A common theme is strong architectural and training modularity, making it feasible to mix-pair data with varying sensor modalities or annotation completeness and maintain robust, generalizable 4D predictions.

7. Limitations, Extensions, and Future Directions

Current limitations across Any4D variants include challenges with extreme viewpoint extrapolation, severe occlusions, rapid non-rigid deformations, and reliance on upstream video/model capacities for texture and semantics. Datasets remain partially synthetic or pseudo-annotated, and some models are monocular-only. Future research directions identified include:

Incorporating explicit dynamical models (e.g., kinematic Kalman-style motion priors),
End-to-end joint training of generative and reconstruction modules,
Integration of richer, non-rigid or semantically-parameterized motion bases,
Extension to multi-agent, scene-wide, or open-vocabulary segmentation/annotation.

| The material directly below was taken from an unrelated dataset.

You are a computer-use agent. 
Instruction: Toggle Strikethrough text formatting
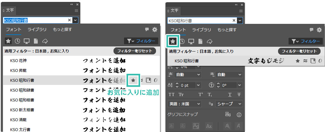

Overall, Any4D provides a foundation for scalable, unified, and interpretable modeling and understanding of 4D environments across sensing, generative, detection, and annotation domains, with applications to robotics, autonomous driving, XR, digital twins, and digital content synthesis (Karhade et al., 11 Dec 2025, Li et al., 24 Nov 2025, Zhang et al., 6 Dec 2024, Chen et al., 18 Aug 2025, Yang et al., 2021, Hou et al., 24 Nov 2025, Liu et al., 25 Mar 2025).